▶ WHAT IS REQUIRED: Write the next part of the article about the Portuguese cyclist João Correia, picking up right after its final sentence.

▶ PASSAGE TO READ:

········

João Correia

Personal information
- Full name: João Miguel Da Silva Correia
- Born: 10 February 1975 (age 50) Portugal
- Height: 1.74 m (5 ft 9 in)
- Weight: 83 kg (183 lb)

Team information
- Discipline: Road
- Role: Rider

Professional teams
- 1995: Kissena
- 2008–2009: Bissell
- 2010: Cervélo TestTeam

= João Correia (cyclist) =

Portuguese cyclist

João Miguel Da Silva Correia (born 10 February 1975) is a Portuguese former cyclist who last rode for .

== Early life ==
Correia was born in Cernache do Bonjardim, a former civil parish in the municipality of Sertã, central Portugal. Upon emigrating to the USA with his family, he raced competitively until the age of 21, including three appearances at the UCI Juniors World Championships. Correia raced for Portuguese Continental team Troiamariscos in 1995, after which he turned down the possibility of a professional cycling career in favour of attending Fordham University in New York. After graduating, a career in publishing brought him around the world, working for titles such as Esquire before becoming associate publisher of Bicycling magazine.

== Return to racing ==
Following a conversation with Fausto Pinarello, the owner of the renowned bike brand set up by his father, João decided to return to racing aged 32, losing more than 60 pounds in the process. His unique story and his performances with US Continental Bissell Pro Cycling Team led to much media interest and an eventual contract with Cervélo TestTeam, where he rode alongside high-profile stars like 2010 world champion Thor Hushovd and the 2008 Tour de France winner Carlos Sastre.

········

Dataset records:

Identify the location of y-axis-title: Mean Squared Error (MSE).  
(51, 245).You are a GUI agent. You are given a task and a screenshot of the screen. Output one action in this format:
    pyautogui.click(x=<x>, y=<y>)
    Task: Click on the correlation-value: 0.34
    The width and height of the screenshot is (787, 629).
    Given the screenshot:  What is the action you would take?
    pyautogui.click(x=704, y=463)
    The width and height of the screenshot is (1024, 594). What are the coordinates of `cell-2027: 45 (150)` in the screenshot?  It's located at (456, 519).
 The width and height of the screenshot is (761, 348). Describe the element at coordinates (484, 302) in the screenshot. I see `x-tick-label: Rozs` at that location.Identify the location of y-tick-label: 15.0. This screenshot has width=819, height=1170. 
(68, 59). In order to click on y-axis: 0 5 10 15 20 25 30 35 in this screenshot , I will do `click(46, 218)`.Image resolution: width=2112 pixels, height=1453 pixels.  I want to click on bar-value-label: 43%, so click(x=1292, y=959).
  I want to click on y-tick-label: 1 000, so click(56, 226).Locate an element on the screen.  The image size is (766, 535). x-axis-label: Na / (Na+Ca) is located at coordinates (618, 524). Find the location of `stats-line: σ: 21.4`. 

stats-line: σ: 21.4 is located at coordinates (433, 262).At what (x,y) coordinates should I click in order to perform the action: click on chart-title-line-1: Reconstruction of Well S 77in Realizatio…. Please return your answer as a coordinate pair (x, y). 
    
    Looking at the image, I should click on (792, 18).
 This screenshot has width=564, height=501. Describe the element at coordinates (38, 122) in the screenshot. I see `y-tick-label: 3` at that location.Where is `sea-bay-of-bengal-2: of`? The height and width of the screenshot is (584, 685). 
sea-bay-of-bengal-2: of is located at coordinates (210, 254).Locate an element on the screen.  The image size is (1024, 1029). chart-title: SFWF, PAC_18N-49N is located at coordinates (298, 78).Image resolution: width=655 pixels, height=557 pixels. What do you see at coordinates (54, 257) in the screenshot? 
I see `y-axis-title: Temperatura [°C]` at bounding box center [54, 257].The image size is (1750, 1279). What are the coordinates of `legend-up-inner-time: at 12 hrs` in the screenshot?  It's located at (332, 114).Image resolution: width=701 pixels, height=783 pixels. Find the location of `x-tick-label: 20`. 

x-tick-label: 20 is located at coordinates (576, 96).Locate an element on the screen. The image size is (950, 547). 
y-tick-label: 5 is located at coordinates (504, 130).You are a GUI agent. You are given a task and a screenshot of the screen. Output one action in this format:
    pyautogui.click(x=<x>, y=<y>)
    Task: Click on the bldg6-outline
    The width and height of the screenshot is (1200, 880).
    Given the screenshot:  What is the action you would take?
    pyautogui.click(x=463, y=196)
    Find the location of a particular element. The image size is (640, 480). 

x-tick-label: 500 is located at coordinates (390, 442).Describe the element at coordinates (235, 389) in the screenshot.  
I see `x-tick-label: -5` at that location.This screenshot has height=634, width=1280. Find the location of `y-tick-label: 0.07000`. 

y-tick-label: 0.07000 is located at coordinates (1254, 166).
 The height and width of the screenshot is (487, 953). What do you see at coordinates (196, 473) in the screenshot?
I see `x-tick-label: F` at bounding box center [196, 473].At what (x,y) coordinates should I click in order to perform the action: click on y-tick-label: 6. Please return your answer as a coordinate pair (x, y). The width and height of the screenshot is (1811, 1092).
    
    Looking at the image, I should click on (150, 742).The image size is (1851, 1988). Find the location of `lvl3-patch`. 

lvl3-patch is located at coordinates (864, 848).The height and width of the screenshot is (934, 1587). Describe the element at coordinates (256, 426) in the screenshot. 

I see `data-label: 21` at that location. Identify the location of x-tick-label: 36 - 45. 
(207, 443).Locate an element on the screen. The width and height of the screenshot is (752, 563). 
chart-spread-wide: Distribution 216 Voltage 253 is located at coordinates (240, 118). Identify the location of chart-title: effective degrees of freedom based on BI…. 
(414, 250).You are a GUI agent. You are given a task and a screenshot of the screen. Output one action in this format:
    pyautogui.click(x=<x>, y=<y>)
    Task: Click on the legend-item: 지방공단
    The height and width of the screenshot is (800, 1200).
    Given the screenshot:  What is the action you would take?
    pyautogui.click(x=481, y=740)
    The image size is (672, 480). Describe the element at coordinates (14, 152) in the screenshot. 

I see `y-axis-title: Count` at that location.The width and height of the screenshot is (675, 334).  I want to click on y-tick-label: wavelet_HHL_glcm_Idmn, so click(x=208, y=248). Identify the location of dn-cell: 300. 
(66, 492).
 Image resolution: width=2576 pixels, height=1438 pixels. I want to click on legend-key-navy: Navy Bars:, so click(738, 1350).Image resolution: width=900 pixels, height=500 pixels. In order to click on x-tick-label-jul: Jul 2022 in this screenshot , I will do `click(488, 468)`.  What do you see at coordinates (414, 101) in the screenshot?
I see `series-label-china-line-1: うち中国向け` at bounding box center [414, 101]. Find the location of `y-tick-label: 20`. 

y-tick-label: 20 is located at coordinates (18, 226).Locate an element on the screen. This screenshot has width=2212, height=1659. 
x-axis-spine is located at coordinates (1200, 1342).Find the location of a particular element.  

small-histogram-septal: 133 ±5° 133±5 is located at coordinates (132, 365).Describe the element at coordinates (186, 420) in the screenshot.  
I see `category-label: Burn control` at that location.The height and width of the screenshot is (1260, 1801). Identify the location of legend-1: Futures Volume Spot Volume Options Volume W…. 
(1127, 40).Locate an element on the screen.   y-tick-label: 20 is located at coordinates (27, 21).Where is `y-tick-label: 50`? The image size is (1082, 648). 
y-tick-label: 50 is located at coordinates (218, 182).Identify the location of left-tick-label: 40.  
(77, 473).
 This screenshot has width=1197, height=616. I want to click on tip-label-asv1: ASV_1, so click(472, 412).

········

▶ TASK ANSWER:
== Post-racing career ==
Upon the closure of the Cervélo team, João went back to the business world, working for LinkedIn before returning again to cycling, combining his passion for the sport with his business skills to set up two successful companies: inGamba Tours, a travel company specialising in cycling, and Corso Sports Marketing, in partnership with his friend and business partner Ken Sommer. Their agency represented strong talent professional cycling, including Coryn Rivera (Tour of Flanders winner 2017), Mads Pedersen (cyclist), winner of the 2019 Road World Championships, Ineos Grenadiers rider Tao Geoghegan Hart (Winner of the 2020 Giro d'Italia), and Dutch veteran Laurens ten Dam.

Aside from his business interests, Correia is also a supporter of World Bicycle Relief, an international non-profit organization based in Chicago that specializes in large-scale, comprehensive bicycle distribution programs to aid poverty relief in developing countries around the world. Their programs focus primarily on education, economic development, and health care. inGamba Tours has raised more than $1 million for the WBR cause.